Transcriptions
Rather than directions going one-way from DNA to RNA to proteins, the latest study shows that RNA itself modulates how DNA is transcribed--using a chemical process that is increasingly apparent to be vital to biology. The discovery has significant implications for our understanding of human disease and drug design.
The picture many of us remember learning in school is an orderly progression: DNA is transcribed into RNA, which then makes proteins that carry out the actual work of living cells. But it turns out there are a lot of wrinkles.
The team found that the molecules called messenger RNA, previously known as simple couriers that carry instructions from DNA to proteins, were actually making their own impacts on protein production. This is done by a reversible chemical reaction called methylation; the key breakthrough was showing that this methylation was reversible. It wasn't a one-time, one-way transaction; it could be erased and reversed.
The team also identified and characterized a number of "reader" proteins that recognize methylated mRNA and impact target mRNA stability and translation.
But as the lab worked with mice to understand the mechanisms, they began to see that messenger RNA methylation could not fully explain everything they observed.
This was mirrored in other experiments. "The data coming out of the community was saying there's something else out there, something extremely important that we're missing--that critically impacts many early development events, as well as human diseases such as cancer," the author said.
The team discovered that a group of RNAs called chromosome-associated regulatory RNAs, or carRNAs, was using the same methylation process, but these RNAs do not code proteins and are not directly involved in protein translation. Instead, they controlled how DNA itself was stored and transcribed.

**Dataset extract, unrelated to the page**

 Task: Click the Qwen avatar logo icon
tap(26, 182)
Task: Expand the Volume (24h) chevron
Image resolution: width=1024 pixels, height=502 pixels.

"This has major implications in basic biology," the author said. "It directly affects gene transcriptions, and not just a few of them. It could induce global chromatin change and affects transcription of 6,000 genes in the cell line we studied."
The author sees major implications in biology, especially in human health--everything from identifying the genetic basis of disease to better treating patients.
"There are several biotech companies actively developing small molecule inhibitors of RNA methylation, but right now, even if we successfully develop therapies, we don't have a full mechanical picture for what's going on," the author said. "This provides an enormous opportunity to help guide disease indication for testing inhibitors and suggest new opportunities for pharmaceuticals."
Their breakthrough is only the beginning, the author said. "I believe this represents a conceptual change," the author said. "Barriers like these are hard to crack, but once you do, everything flows from there."